「黒い盛り土」はどうして崩壊したのか。メガーソーラーは関係しているのか……
2021年07月07日
◆「7月4日 熱海土石流最上流映像」撮影・楊珂さん 解説・塩坂邦雄さん
静岡県熱海市伊豆山で7月3日に発生した土石流は、谷間を埋め立てていた「黒い盛り土」の大崩壊で発生した。雨が降っていたとはいえ、開発行為に起因する盛り土が招いた今回の悲劇は、災害というよりも人災の要素が強い。盛り土が崩壊した原因は何なのか。土石流発生の直後に谷間をドローンで調査した地質学者の塩坂邦雄氏(土木学会の特別上級技術者)が読み解く。
塩坂さんらのグループは、土石流発生翌日の7月4日、熱海市伊豆山にある土石流が始まった地点に行き、そこから周辺をドローンで撮影した。動画から分かる現場の状況は次のようなものだ。(冒頭の動画「7月4日 熱海土石流最上流映像」を参照してください)
動画の中で、塩坂さんは次のように説明している。
盛り土の2カ所が「円弧滑り」を起こしていると分かる。東側(メガソーラーと反対側)の円弧滑りの方が巨大だ。崩落した土砂について、静岡県は約5万立方メートルと推定している。土石流は下流に行くにしたがってさらに土砂などを巻き込み、約10万立方メートルの土石流になり、急傾斜の谷合いを下って2キロ先の海まで流れ落ちた。
土砂がごっそり抜けたあとには、もともとあった谷地形が現れている。その底部や、両側の壁には、さまざまな色の土が見える。塩坂さんは「赤く見える土はもともとあった基盤で、箱根の火山の噴出物。黄色い(白っぽい)土は普通の盛り土、そして黒い土も盛り土だが、色から考えて廃棄物が入っていると思われる」とみる。塩坂さんらは住民から「3、4年前から多くのトラックが廃棄物を搬入していた」という話を聞いている。熱海市も業者に廃棄物撤去を要請したことがある。
少し下流に下ると谷底が二段になっている。少なくとも2回土石流が流れて削ったと考えられる。

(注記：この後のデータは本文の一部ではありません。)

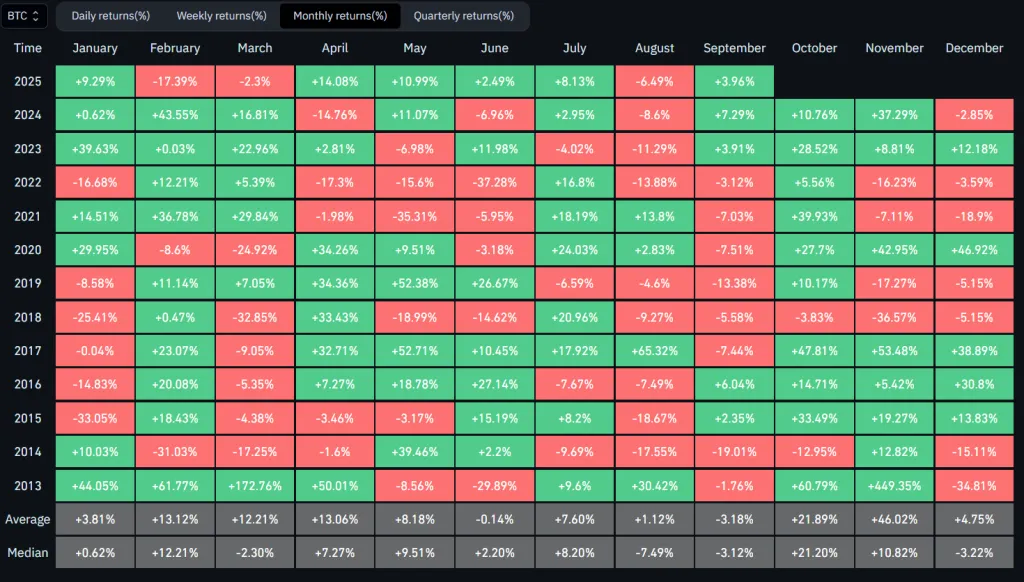Image resolution: width=1024 pixels, height=582 pixels.
Task: Switch to Daily returns(%) tab
Action: 110,16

「このメガソーラーは尾根部を削った場所に建設されている。盛り土と異なり、地盤は非常に安定しており、両側の森も崩壊せず、健全な状態だ。ただ、メガソーラーの場所に降った雨水がどう流れているかなどは大きな問題だ。メガソーラーから流れ出る雨水が道路(進入路)を通って盛り土にも流れている。今後調べる必要がある」と話す。
今回の土石流は谷を埋めた盛り土が崩壊して起きた。しかし、崩壊前の短時間降雨量はそれほど多くはない。とすれば、何が盛り土崩壊の引き金になったのか、その解明が必要だ。以下、ポイントについて述べる。
塩坂さんも指摘しているが、盛り土に使われた土には、通常の土のほか、住宅造成での残土、さらには廃棄物が混じっている土もあった可能性がでてきた。どういう内容の土が使われたのか。また、盛り土工事では本来、排水などの工事が求められる。今回崩壊した部分ではどんな工事が行われていたかも明らかにしなければならない。
盛り土の最初の崩壊は、小規模の表層滑りではなく、比較的深い場所に「滑り面」ができる大規模な「円弧すべり」だったと推測されている。長時間の雨で、雨水が土壌に浸透して、盛り土が重くなり、また盛り土と谷の基盤の間に水がたまり、そこが滑り面になって、一気に流れ落ちた形だ。
とすると、それを引き起こした水はどこからきたか、が問題になる。地質学者の塩坂さんは、近くに建設されているメガソーラーや住宅団地の雨水の流れの調査が必要だという。メガソーラーの建設地では、樹木が伐採されるために、流出係数が変わるので雨水流れが増える。その分の注意深い処理が必要になる。それがどうなっているか。